稚貝 十分に確保できず、単価は高まり浸透に手応え

 

 クリーム色のプリプリとした身が濃厚で甘く、料亭やすし店からの需要が高いエゾイシカゲガイ。同市は全国で唯一、産業ベースで養殖を行っている。
 東日本大震災で養殖施設が壊滅したが、平成26年に出荷を再開。現在は13人が生産している。
 今季は、昨年とほぼ同時期の7月初旬の出荷開始を見込んでいたが、まひ性貝毒の影響で出荷停止に。その後の検査で、3週間連続で規制値を下回ったことから規制が解除され、計画よりも約1カ月遅れの7月末に初出荷にこぎ着けた。
 出荷は東京・築地市場が閉場した今月上旬まで続けた。天然採苗から出荷まで約2年かけて生産しているが、今季分は、稚貝を前年並みに確保しきれなかったため、出荷量が落ち込んだ。
 同漁協によると、支所別の出荷量は気仙が前年比5・6㌧減の36・4㌧、米崎・小友が同10・5㌧減の12・5㌧、広田が同0・6㌧減の4・4㌧。
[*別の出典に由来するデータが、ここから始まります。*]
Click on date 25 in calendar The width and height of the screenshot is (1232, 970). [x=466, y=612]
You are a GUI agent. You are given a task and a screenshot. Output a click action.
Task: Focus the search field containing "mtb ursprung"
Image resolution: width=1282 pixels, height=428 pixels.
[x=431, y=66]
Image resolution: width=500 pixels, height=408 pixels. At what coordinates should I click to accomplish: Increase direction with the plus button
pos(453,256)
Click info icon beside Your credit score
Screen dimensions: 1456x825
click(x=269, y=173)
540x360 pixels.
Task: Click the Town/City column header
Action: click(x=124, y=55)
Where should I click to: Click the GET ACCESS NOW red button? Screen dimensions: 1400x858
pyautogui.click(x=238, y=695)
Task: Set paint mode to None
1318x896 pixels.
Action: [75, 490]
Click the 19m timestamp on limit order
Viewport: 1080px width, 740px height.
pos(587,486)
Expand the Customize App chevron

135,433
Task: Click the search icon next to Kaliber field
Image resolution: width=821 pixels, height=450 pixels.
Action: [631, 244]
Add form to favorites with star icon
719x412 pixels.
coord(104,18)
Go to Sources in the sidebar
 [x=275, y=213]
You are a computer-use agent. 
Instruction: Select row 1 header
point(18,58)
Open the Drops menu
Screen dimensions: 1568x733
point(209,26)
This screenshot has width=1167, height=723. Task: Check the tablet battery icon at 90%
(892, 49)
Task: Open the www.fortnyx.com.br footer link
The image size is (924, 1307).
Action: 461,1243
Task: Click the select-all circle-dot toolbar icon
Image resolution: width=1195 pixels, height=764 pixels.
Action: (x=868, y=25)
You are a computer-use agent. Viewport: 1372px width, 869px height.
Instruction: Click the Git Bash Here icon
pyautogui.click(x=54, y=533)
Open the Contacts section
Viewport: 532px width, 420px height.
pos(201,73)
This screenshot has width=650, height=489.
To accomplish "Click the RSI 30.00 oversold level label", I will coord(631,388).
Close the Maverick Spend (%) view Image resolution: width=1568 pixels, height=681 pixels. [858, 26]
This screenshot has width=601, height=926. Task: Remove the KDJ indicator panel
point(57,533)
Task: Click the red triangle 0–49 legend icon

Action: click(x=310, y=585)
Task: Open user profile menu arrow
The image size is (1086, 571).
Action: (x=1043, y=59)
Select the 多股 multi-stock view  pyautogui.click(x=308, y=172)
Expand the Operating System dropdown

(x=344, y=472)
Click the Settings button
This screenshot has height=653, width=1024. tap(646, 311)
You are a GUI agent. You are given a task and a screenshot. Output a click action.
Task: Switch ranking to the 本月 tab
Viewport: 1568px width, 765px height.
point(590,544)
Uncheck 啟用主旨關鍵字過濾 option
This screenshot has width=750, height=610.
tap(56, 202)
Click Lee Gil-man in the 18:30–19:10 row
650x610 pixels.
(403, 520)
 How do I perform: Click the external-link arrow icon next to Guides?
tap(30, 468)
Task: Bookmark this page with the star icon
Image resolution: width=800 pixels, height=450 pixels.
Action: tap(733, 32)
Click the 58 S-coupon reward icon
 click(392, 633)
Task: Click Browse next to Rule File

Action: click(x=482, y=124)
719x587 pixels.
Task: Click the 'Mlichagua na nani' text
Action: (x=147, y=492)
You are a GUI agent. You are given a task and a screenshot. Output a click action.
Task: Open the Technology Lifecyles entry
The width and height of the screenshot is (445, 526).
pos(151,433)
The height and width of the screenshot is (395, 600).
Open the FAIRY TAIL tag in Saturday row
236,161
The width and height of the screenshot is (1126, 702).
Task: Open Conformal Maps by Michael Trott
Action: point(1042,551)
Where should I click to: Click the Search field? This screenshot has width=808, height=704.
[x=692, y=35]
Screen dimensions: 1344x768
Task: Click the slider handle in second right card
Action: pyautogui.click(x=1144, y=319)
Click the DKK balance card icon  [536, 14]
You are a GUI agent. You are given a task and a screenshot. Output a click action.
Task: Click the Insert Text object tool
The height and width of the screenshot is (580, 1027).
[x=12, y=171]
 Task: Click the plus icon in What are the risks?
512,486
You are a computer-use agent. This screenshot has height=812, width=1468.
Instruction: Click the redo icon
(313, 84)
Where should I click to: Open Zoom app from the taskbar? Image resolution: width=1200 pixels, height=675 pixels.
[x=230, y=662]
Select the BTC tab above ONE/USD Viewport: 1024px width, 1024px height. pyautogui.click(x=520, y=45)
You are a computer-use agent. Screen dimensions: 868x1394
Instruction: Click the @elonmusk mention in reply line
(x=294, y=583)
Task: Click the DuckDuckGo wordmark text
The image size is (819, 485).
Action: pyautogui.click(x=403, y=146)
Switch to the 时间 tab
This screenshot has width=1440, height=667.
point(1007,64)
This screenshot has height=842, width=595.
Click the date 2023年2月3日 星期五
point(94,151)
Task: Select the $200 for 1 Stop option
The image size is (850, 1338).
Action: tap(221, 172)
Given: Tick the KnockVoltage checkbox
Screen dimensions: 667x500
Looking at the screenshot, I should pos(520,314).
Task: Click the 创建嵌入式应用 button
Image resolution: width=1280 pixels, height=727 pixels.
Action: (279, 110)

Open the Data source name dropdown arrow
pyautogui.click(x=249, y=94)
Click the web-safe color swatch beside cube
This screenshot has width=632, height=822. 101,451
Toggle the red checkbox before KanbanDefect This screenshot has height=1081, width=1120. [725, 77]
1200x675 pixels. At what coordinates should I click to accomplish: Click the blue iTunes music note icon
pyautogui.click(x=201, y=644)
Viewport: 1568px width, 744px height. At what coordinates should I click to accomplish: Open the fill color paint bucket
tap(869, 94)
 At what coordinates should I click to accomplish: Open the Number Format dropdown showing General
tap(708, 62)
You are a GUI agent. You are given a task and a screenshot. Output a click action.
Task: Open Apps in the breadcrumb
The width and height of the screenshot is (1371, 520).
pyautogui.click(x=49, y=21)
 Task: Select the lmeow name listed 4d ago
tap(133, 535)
成育はおおむね良好で、気仙支所は計画量を若干下回ったが、広田は計画をほぼ達成し、米崎・小友は計画量を3㌧上回った。
 1㌔当たりの平均単価は、前年比300円増の2800円。関西圏からの引き合いが強まり、需要ピークの夏以降も順調に売れたという。
 地元でも高田高校や水産加工会社が、エゾイシカゲガイを使った加工品製造に取り組んだり、居酒屋で刺し身として提供されるなど、徐々に認知度を上げている。
 一方、生産量が年によってばらつきがあるのが課題。稚貝の確保状況から見ると、来年も今年と同程度の出荷量が見込まれるという。
 エゾイシカゲガイは、28日に広田町の広田漁港荷さばき施設で開かれる「広田湾大漁まつり」でも販売される予定。
 同漁協気仙支所販売・購買・営漁指導課の武蔵務主任(43)は「昨年よりも数量は減ったが、計画を上回ることができ、関西からの需要も増えた。地元でももっと知ってもらえるよう取り組んでいきたい」と語る。
 生産者でつくる広田湾産イシカゲ貝生産組合の熊谷信弘組合長(62)=気仙町=は「単価も良く、認知度の高まりを感じている。稚貝をいかに確保していくかというのは永遠の課題。関係機関の力を借りながら稚貝の付着状況などを調査したデータも蓄積させ、少しでも安定生産につなげられれば」と意気込む。